Shortly after I became a GLSEN Student Ambassador, it became more apparent to me that there is a large number of transgender students who have gone through the same challenges that I have, such as this young transgender student in Colorado. What people don't realize is that one snide comment can cause an uproar or chain of events that can end up doing much more harm than intended.

My generation is the future of society around us. Of course, it is only customary for us to gain the guidance and the knowledge of those before us, in addition to learning from their mistakes. However, sometimes our views on what is right and wrong are skewed by the overbearing, out-of date morals of the generations before us. Teachers, school board members and parents not only set an example for students, but also pose as the people who could make or break a person's adolescent years.

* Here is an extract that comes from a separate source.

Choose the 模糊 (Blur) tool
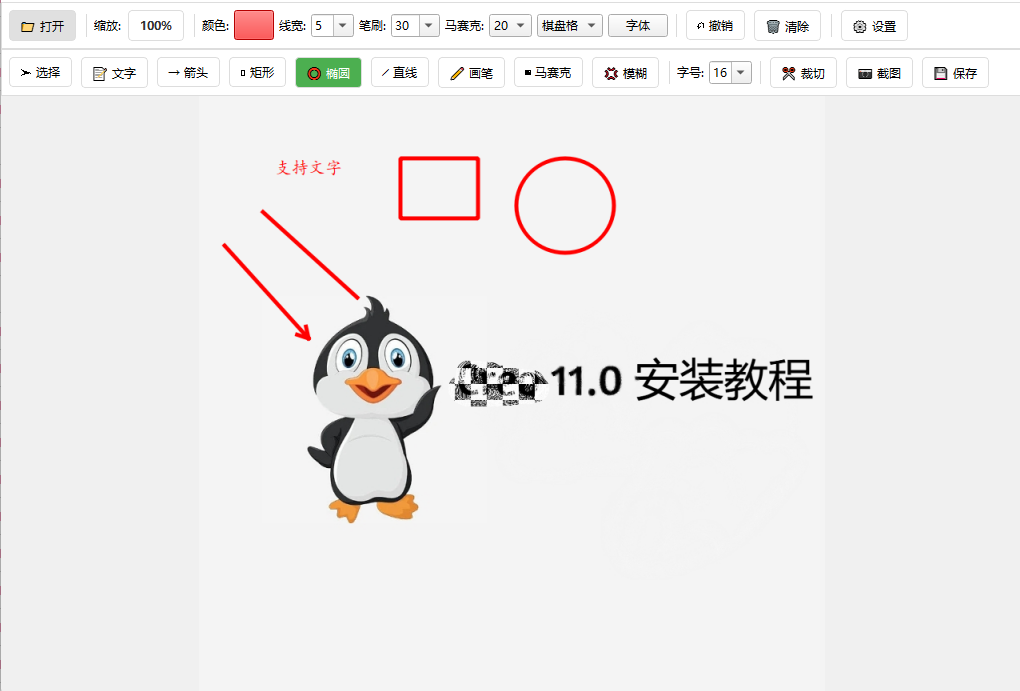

These adults are supposed to guide us and support us through our endeavors, not hinder our growth as people. Public school is supposed to teach us tolerance and acceptance, not discrimination. When you set foot through the doors of your job, you are to abandon your biases for the sake of fairness. Each and every student deserves the right to feel comfortable in their community, regardless of what one's political or personal views entail. More often than not, we as youth don't have the voice to control our own experiences in our schools. Please think before asserting your intolerant, damaging beliefs. Is preserving these morals worth destroying someone's mental health and well-being?

When dealing with such a delicate situation, like self-image and gender expression, the views and morals of bystanders do not validate discrimination against a certain type of person. No one knows what is best for a student other than the student himself/herself/zirself. No outside view should be able to interfere with a student's rights, and yet, time and time again, it is happening behind school walls.

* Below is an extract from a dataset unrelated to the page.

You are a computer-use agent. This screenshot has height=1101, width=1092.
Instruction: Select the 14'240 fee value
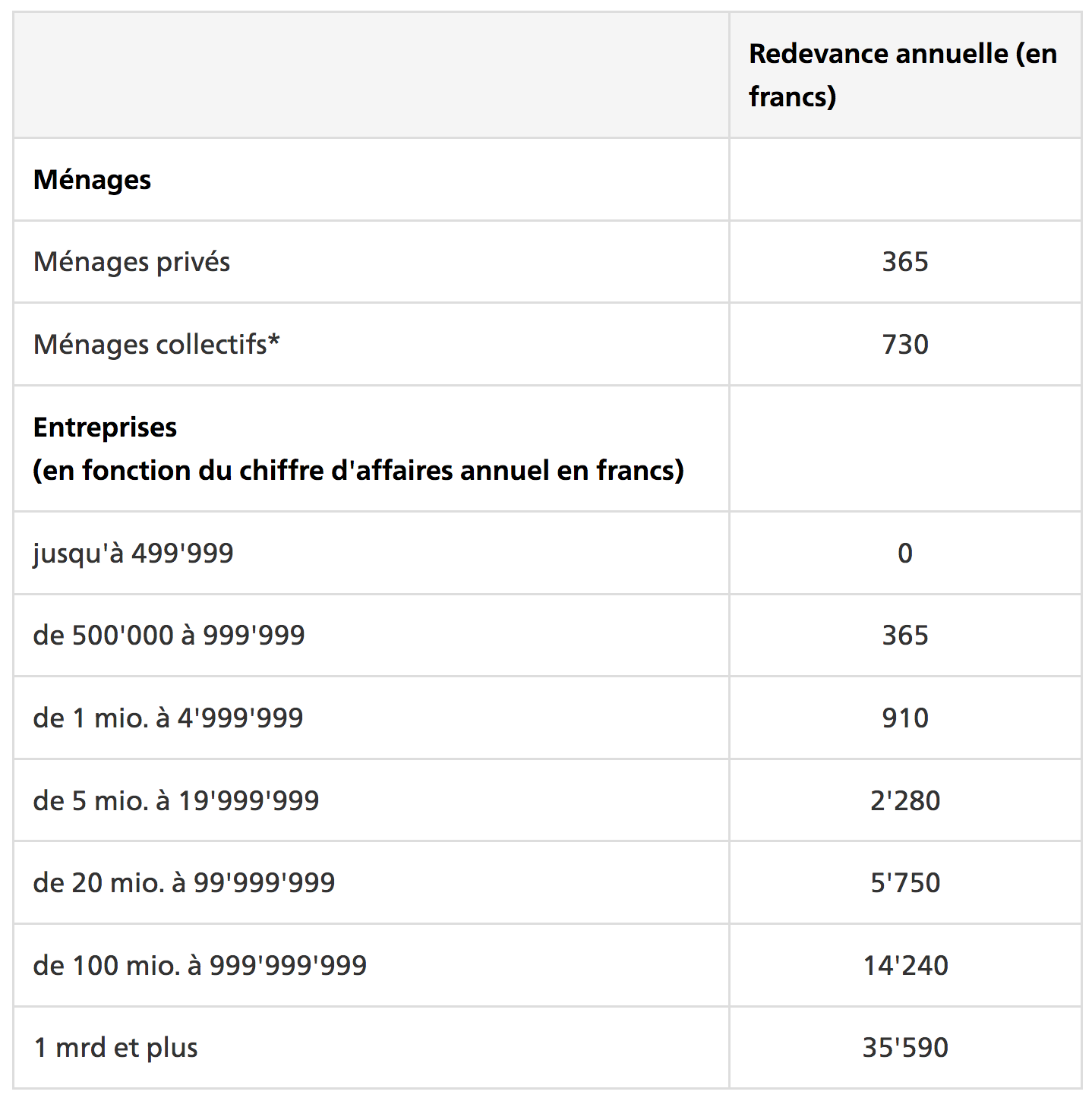tap(904, 966)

By coming out as transgender at my school, I chose to be true to myself, but apparently I also chose to separate myself from my fellow students. Not only was I treated differently, but it was made very apparent that I was "disgusting" and not welcome within the walls of my school, even after three years of participating in school extracurricular activities and holding leadership positions in various student clubs. I was told that I made people feel so uncomfortable that I was no longer allowed my leadership privileges; in essence, I was no longer seen as an important student. After all those years that I'd poured my heart out into that school, my senior year no longer exhibited all my achievements. Instead it showcased how different everyone perceived me to be. It was torture for me to set foot into my school every day.

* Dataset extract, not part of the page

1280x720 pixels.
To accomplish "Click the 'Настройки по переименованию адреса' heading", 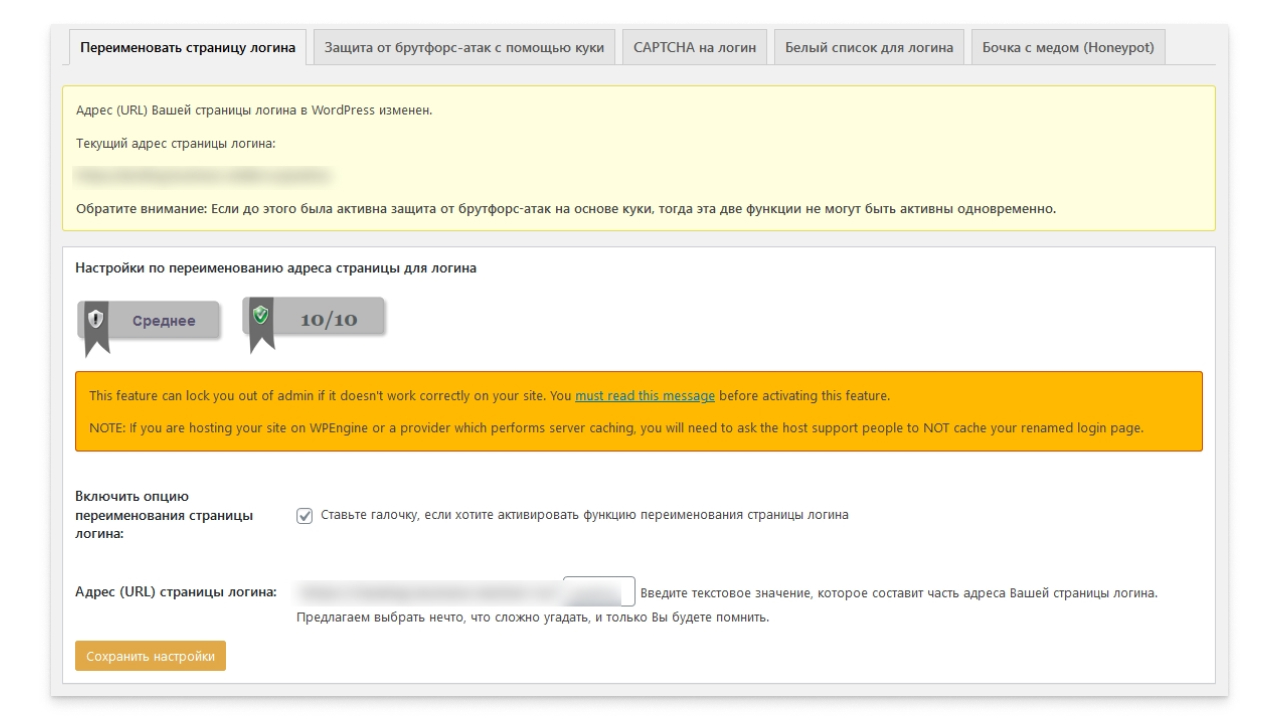I will pyautogui.click(x=276, y=268).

The ridicule that I received from the adults in the school system made me feel less and less welcome every day. I felt so unsafe that less than two months after my senior year began, I quit. It was so hard for me to grasp the fact that the adults who were there to support me no longer felt that they had an obligation to; just because I was different, I was seen as a burden.

Think before you speak against a student's rights on the basis of your destructive morals. You may create a chain of events that could alter someone's life for the worse. Remember your role as an adult, remember your role as a leader, and remember to always strive to better the youth in your community, rather than hindering their growth.